The arts have been and continue to be a particularly fertile ground where all kinds of memories, pleasant and unpleasant, have seeded new work. An exhibit in San Francisco is a particularly good example of this. From Generation to Generation: Inherited Memory and Contemporary Art is on view at the Contemporary Jewish Museum (CJM) until April 2. It brings attention to the stories that were lived by others but somehow turned into the artists' stories as well.

"What Goes Without Saying" (2012), by Hank Willis Thomas. Wooden pillory and microphone.

"What Goes Without Saying" (2012), by Hank Willis Thomas. Wooden pillory and microphone.

CJM Assistant Curator Pierre-François Galpin and independent curator Lily Siegel have brought together the work of 24 artists who grapple with their past--secondhand rather than direct experiences. A widely diverse group, they question and reflect on ancestral and collective memory through sculpture, installations, fiber, photography, sound, video, and mixed media. While at least five artists focus on the Holocaust, others address the American War in Vietnam and Cambodia, the Turkish genocide of Armenians, the legacy of racial injustice in America, the Korean War, World War II in Okinawa and Greece, the Mexican Revolution, indigenous culture in Alaska, and more.

Kevlar Fighting Costumes (2015), by Nao Bustamente. An homage to the courageous women soldiers (soldaderas) who fought in the Mexico revolution (1910-20. Re-imagined traditional garments, only now with protection against bullets and knives.

Kevlar Fighting Costumes (2015), by Nao Bustamente. An homage to the courageous women soldiers (soldaderas) who fought in the Mexico revolution (1910-20. Re-imagined traditional garments, only now with protection against bullets and knives.

The exhibit is multi-layered, appealing to our senses and emotions, provoking not only thought but also compassion. It was originally inspired by Dr. Marianne Hirsch's research on what she calls "postmemory." Because there is so much to convey about this subject and about the individual artists themselves--how such memories affect them and how they work with them through their art--I can't begin to address this all here. Nor can I include photos of everything, especially because of the mirror effect of some pieces (basically, you'd see me taking a picture!). I'll introduce a few examples and, if you're interested, you can watch vimeos, skypes, panel presentations, and other communications from the artists on the CJM website. Given the enormous number of refugees in the world since the 20th century, this is an extremely compelling issue. I don't think it's an exaggeration to say that there is a huge population suffering from post-traumatic stress syndrome because of their own memories and those of generations before them.

Raw data -
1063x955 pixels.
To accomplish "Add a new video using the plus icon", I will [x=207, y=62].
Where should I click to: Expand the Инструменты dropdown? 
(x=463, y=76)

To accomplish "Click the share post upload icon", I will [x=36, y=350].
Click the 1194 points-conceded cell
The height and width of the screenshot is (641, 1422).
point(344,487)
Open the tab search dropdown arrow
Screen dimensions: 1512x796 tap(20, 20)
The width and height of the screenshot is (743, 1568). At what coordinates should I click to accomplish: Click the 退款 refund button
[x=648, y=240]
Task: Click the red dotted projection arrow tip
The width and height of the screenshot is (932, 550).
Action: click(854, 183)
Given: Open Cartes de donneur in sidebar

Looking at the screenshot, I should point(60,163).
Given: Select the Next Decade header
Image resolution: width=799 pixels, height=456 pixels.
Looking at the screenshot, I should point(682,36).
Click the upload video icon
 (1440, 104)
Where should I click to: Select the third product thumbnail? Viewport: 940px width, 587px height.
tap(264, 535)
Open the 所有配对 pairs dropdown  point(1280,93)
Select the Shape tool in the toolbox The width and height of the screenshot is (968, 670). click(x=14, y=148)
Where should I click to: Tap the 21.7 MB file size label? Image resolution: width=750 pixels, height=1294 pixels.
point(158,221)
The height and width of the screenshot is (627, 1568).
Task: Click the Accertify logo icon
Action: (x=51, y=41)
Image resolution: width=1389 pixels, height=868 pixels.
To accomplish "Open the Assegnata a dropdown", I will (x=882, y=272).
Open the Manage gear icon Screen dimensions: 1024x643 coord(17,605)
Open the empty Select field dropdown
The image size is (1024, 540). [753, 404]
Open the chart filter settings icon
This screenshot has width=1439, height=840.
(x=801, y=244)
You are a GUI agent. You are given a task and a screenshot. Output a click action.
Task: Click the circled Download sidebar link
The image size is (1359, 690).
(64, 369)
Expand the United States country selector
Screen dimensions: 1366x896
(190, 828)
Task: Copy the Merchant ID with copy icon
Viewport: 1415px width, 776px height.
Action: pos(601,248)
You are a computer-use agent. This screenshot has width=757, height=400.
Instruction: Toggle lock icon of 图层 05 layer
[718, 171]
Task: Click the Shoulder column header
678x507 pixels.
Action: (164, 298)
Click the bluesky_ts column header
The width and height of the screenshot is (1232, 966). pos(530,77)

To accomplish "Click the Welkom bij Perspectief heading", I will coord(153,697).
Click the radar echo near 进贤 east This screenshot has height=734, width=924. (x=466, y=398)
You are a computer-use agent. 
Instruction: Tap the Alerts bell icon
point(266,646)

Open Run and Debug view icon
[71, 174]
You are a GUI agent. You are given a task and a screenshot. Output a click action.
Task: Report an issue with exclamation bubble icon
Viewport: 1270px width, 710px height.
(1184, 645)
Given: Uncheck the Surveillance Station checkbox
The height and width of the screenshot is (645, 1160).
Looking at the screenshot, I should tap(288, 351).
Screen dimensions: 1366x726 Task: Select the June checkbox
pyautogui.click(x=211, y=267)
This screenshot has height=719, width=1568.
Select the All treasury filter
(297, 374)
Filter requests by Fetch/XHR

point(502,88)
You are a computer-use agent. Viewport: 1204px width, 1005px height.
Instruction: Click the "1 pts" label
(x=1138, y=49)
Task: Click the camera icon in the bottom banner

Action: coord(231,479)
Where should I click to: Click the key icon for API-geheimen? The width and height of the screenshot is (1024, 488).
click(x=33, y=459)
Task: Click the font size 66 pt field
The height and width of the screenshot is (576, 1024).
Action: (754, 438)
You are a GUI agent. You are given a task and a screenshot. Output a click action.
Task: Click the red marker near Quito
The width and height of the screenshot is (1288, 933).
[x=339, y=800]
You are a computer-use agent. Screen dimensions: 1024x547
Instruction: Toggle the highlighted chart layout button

Required tasks -
[1] Return the portion of the exhibit passage between "The arts have" and "stories as well.", inclusive.
[2] Answer these from the exhibit passage:
(a) Until what date is the exhibit on view at the Contemporary Jewish Museum?
(b) How many artists' work did the curators bring together?
(c) Whose research originally inspired the exhibit?

Results in order -
[1]
The arts have been and continue to be a particularly fertile ground where all kinds of memories, pleasant and unpleasant, have seeded new work. An exhibit in San Francisco is a particularly good example of this. From Generation to Generation: Inherited Memory and Contemporary Art is on view at the Contemporary Jewish Museum (CJM) until April 2. It brings attention to the stories that were lived by others but somehow turned into the artists' stories as well.

[2]
(a) April 2
(b) 24
(c) Dr. Marianne Hirsch's research on what she calls "postmemory"